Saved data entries
* * *
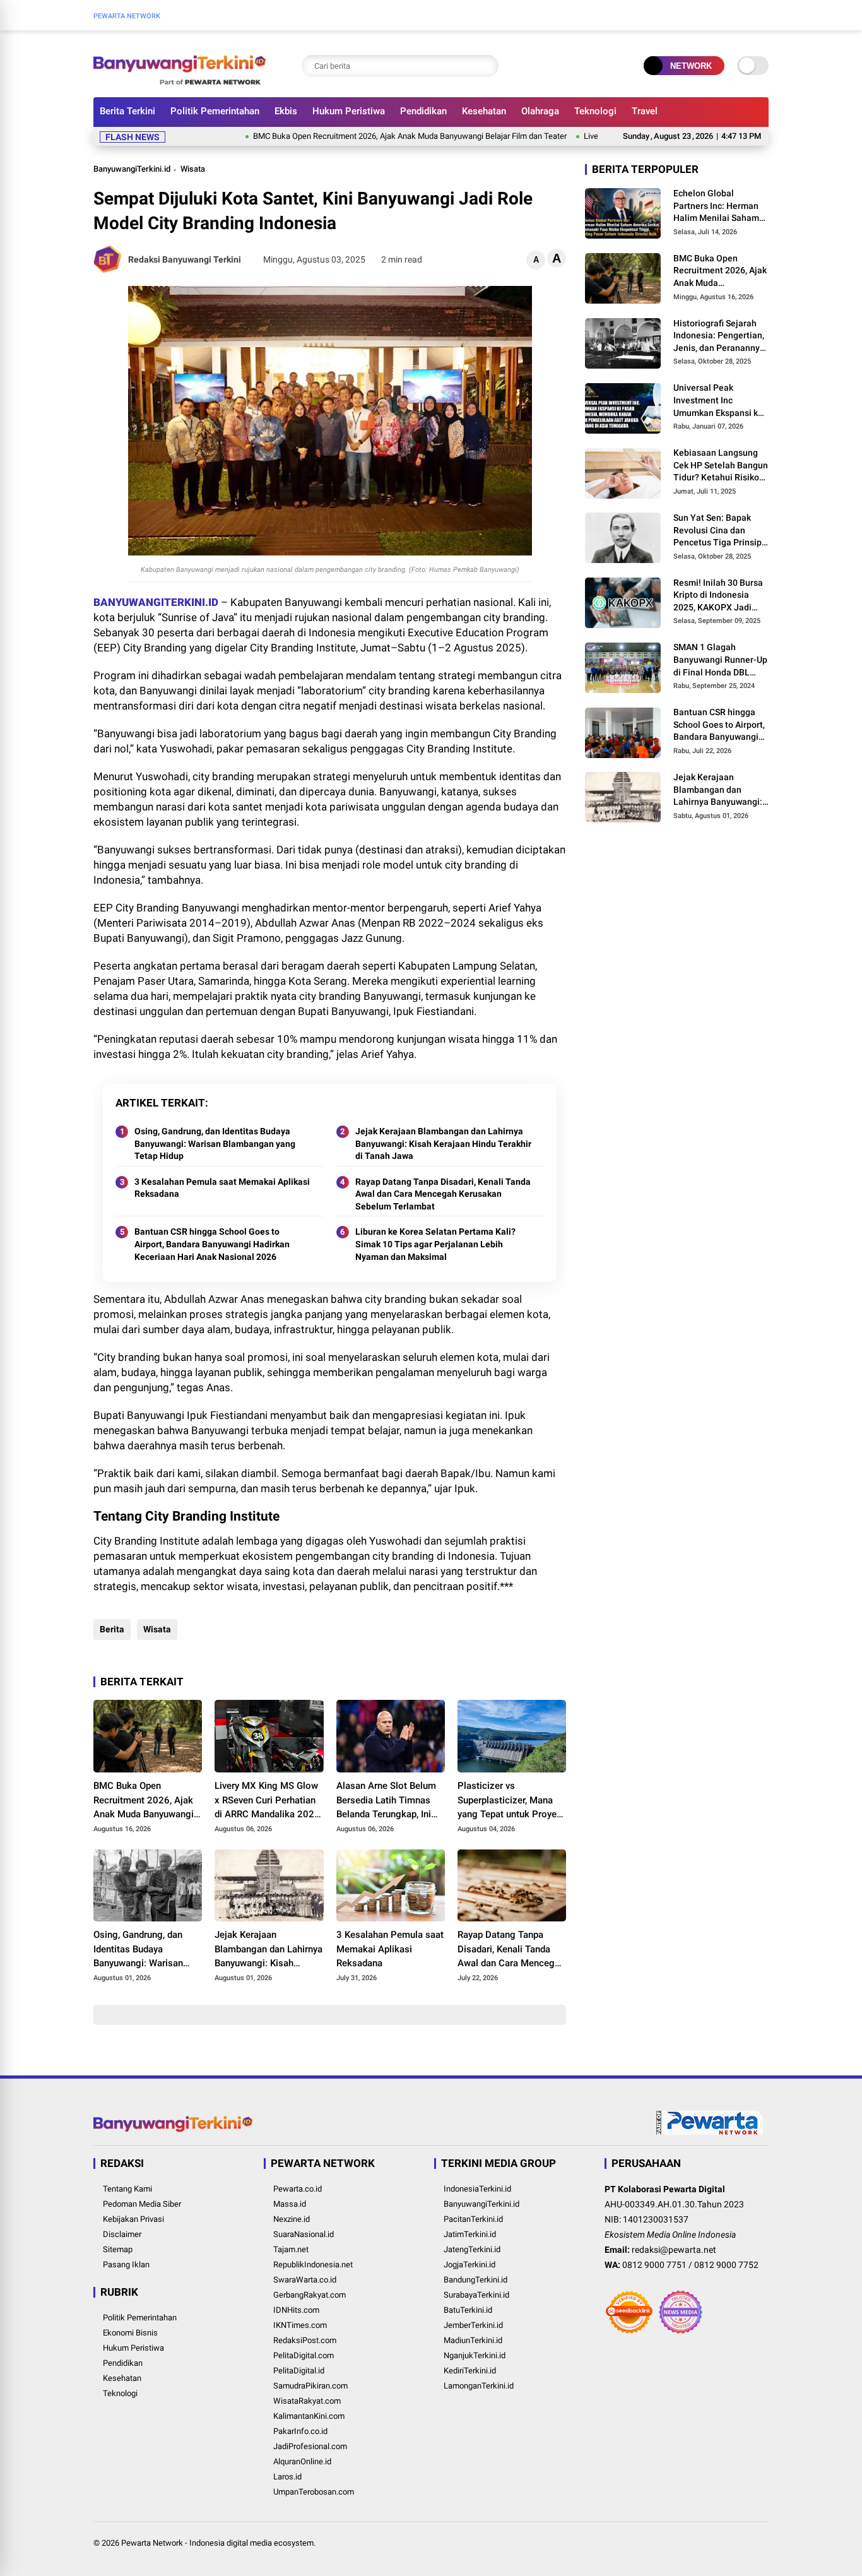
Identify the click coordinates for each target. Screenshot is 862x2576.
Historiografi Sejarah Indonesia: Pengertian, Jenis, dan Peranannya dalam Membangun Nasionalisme (719, 336)
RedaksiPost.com (304, 2340)
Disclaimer (122, 2234)
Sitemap (118, 2249)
* * *
> [Task instructions]: Send back every line above exactly, skipping all pictures.

> [Exercise output]:
Identify the click coordinates for each target. Screenshot is 862x2576.
Historiografi Sejarah Indonesia: Pengertian, Jenis, dan Peranannya dalam Membangun Nasionalisme (719, 336)
RedaksiPost.com (304, 2340)
Disclaimer (122, 2234)
Sitemap (118, 2249)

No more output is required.